**Data to examine:**
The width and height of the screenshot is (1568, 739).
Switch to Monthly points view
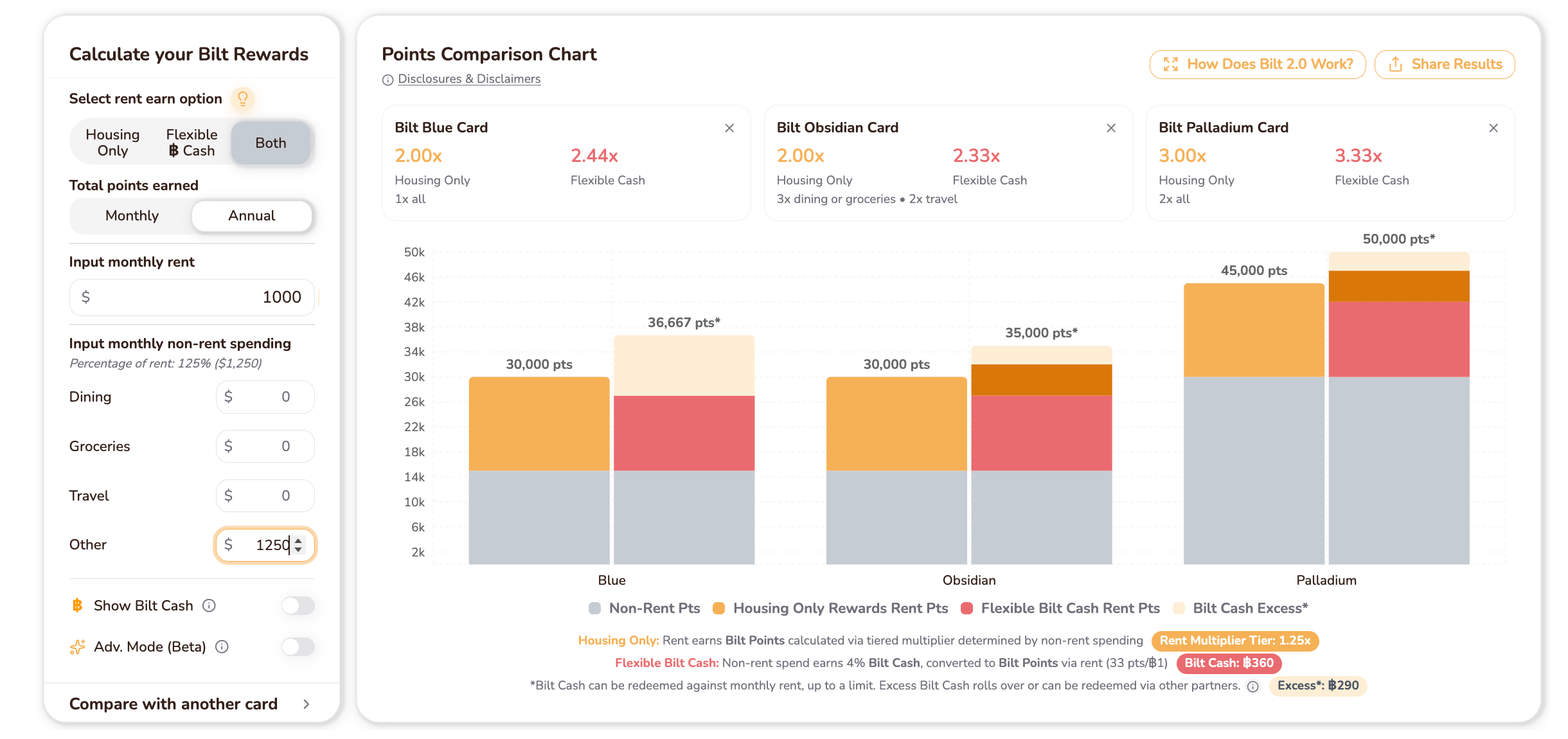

* * *

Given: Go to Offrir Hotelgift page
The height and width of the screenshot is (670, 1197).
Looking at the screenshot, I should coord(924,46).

**About this task:**
The lines above from the one containing "The width and" through the one containing "Switch to Monthly points view" are to be set down exactly, and no others.

**Task solution:**
The width and height of the screenshot is (1568, 739).
Switch to Monthly points view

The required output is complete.